AP: A violência do cotidiano policial se volta contra os próprios policiais. São, em média, três suicídios por mês, de acordo com dados de 2018 da Ouvidoria, fora os agravamentos psicológicos acumulados ao longo dos anos. Isso acaba potencializando ainda mais a violência policial contra as periferias e os negros, pois não existe um acompanhamento adequado da saúde psíquica do policial?
Souza: Existem as normas, mas elas não se traduzem no cotidiano do tratamento psicológico do policial. Sem contar que falta também o tratamento preventivo. Tem policiais que não relatam que estão com problemas psiquiátricos porque podem sofrer represálias do grupo e da própria instituição. São chamados de “vagabundos”, “covardes”, que “não querem trabalha”’, etc.
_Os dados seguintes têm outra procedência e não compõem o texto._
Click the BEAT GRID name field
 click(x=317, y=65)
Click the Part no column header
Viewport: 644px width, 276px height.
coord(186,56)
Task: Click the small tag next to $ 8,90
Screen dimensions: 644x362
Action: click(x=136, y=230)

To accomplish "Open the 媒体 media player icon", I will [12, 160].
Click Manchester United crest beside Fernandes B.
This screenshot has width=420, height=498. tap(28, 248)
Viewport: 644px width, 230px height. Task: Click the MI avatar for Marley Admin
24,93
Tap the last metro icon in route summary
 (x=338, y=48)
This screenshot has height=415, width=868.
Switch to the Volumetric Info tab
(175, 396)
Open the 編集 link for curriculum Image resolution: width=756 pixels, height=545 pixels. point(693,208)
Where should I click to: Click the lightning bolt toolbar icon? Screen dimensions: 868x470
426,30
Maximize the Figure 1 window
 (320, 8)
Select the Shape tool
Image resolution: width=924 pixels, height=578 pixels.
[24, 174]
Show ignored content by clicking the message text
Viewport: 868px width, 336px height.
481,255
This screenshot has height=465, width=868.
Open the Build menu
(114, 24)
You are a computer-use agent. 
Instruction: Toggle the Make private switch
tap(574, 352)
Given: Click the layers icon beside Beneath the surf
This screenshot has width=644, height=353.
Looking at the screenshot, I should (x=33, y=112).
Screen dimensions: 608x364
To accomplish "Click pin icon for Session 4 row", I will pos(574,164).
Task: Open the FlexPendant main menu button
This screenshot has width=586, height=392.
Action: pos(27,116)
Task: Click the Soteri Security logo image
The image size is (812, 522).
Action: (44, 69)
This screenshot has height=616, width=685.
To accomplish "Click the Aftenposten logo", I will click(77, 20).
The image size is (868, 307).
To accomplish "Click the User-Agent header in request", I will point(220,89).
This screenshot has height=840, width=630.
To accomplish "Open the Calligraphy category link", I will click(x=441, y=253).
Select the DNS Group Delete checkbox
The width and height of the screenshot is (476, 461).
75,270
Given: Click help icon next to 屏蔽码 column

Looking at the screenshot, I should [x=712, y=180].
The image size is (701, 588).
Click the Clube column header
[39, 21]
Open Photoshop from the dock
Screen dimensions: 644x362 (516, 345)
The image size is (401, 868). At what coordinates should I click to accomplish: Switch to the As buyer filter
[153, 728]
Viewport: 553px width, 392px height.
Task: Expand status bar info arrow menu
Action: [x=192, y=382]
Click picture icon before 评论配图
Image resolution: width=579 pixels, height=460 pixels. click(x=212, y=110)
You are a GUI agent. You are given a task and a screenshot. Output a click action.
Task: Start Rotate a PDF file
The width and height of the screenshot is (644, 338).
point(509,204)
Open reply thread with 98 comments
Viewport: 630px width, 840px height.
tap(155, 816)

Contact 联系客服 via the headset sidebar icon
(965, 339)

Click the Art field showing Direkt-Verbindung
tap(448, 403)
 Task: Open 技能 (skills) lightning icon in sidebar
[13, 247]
Eles não podem compartilhar essas experiências dolorosas com ninguém e a situação tende a se agravar. O tratamento psicológicos dos policiais não é o adequado, inclusive, a sociedade não tem o direito de acompanhar a forma como o tratamento foi instituído, porque ele foi concebido de determinada maneira e como ele é executado. Eu pergunto: Se a sociedade não pode acompanhar nada, como saberemos se ele é adequado?
Conversei com policiais para escrever a minha tese e ouvi que a norma é só no papel, no dia a dia é diferente. Nesse sentido, falta apoio psicológico para o policial. Isso complica muito o desempenho da função do policial, pode trazer sofrimento, transtorno e adoecimento, além de que ter um policial adoecido, desequilibrado na rua e portando uma arma é um risco para toda a sociedade.